= Henry Plumer McIlhenny =

American socialite and art collector (1910–1986)

Henry Plumer McIlhenny (October 7, 1910 – May 11, 1986) was an American connoisseur of art and antiques, world traveler, socialite, philanthropist, curator, and chairman of the Philadelphia Museum of Art.

== Early days ==
McIlhenny attended Harvard and graduated magna cum laude with a degree in fine arts in 1933. After graduation, McIlhenny studied art history with Paul Sachs at the Fogg Art Museum. Sachs influenced his future collecting, as did his parents, Frances Galbraith (Plumer) and John Dexter McIlhenny, who also played an active role in the Philadelphia Museum of Art.

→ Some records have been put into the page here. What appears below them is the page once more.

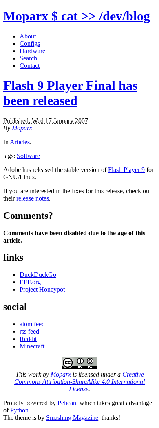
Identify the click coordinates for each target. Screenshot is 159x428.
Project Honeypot (42, 289)
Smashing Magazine (72, 417)
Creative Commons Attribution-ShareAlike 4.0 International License (79, 381)
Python (19, 410)
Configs (30, 43)
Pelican (66, 402)
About (28, 36)
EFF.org (30, 282)
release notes (32, 198)
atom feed (32, 324)
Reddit (28, 338)
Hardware (32, 50)
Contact (30, 65)
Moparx (76, 16)
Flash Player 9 (126, 169)
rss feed (29, 331)
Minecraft (32, 346)
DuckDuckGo (38, 274)
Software (28, 155)
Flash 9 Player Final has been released (70, 93)
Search (28, 58)
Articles (20, 141)
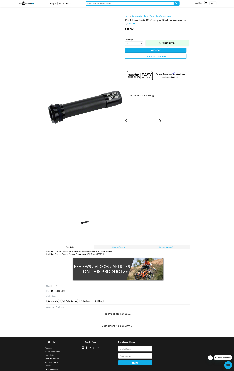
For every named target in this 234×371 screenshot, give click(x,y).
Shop (52, 3)
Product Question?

During World War II, McIlhenny served in the United States Naval Reserve, with one and a half years on the USS Bunker Hill in the Pacific theater. He was photographed in his uniform by George Platt Lynes.

== Career ==
McIlhenny served as a curator of the Philadelphia Museum of Art from 1939 to 1964 and chairman of the board in 1976. His older sister Bernice McIlhenny Wintersteen was president of the museum in the 1960s.

His collections of French masterpieces, 18th- and 19th-century silver, furniture, and other decorative arts were housed in both his Rittenhouse Square townhouse and at Glenveagh Castle, his country house in Ireland. Many acquisitions were made through his interior designers Denning & Fourcade of New York City and Paris.

== Private life ==
A lifelong bachelor, McIlhenny was presumed to be gay. Andy Warhol claimed that McIlhenny was "the only person in Philadelphia with glamour," a sentiment echoed by the Philadelphia Art Alliance, which dubbed him the "first gentleman of Philadelphia."

McIlhenny was the last private owner of the Glenveagh Estate, which covers a large, remote region of County Donegal, part of the Province of Ulster in Ireland. He bought the 170 square kilometre estate in 1938, having rented during the summers since 1933, and used it regularly as a part-time residence until 1982. Henry made a gift of Glenveagh Castle and gardens to the Irish State in 1979, while retaining the right to live there for his lifetime. He had previously sold the bulk of the estate lands to the Irish state in 1974–75, to enable the creation of Glenveagh National Park.

McIlhenny has an indirect connection with the Death Mask Murder. In what The New York Times dubbed a "glamorous conquest," McIlhenny was reported to have hired a young Andrew Crispo as a prostitute when Crispo was still "turning tricks in Rittenhouse Square." McIlhenny deepened their connection by "tutor[ing] Mr. Crispo in art" and "finding him an apt pupil." Andrew Crispo would go on to become the "disgraced manhattan gallery owner...involved [in] murder, torture, tax evasion, extortion, and two terms in prison" in part for his role in the "Death Mask Murder," a "bizarre sadomasochistic scenario created by Mr. Crispo" and his assistant which resulted in the murder of Norwegian student Eigil Dag Vesti.

== Death and legacy ==
McIlhenny died on May 11, 1986 "with no immediate survivors" and left his entire estate to the Philadelphia Museum of Art.

Items from McIlhenny's collection that were not retained for the Philadelphia Museum of Art's collection were sold by Christie's at a two-day sale. Prior to the sale, which brought $3.7 million, 200 guests gathered at Christie's for a benefit dinner in McIlhenny's honor. The proceeds from the auction went into a museum acquisition fund.

McIlhenny is buried in West Laurel Hill Cemetery, Bala Cynwyd, Pennsylvania.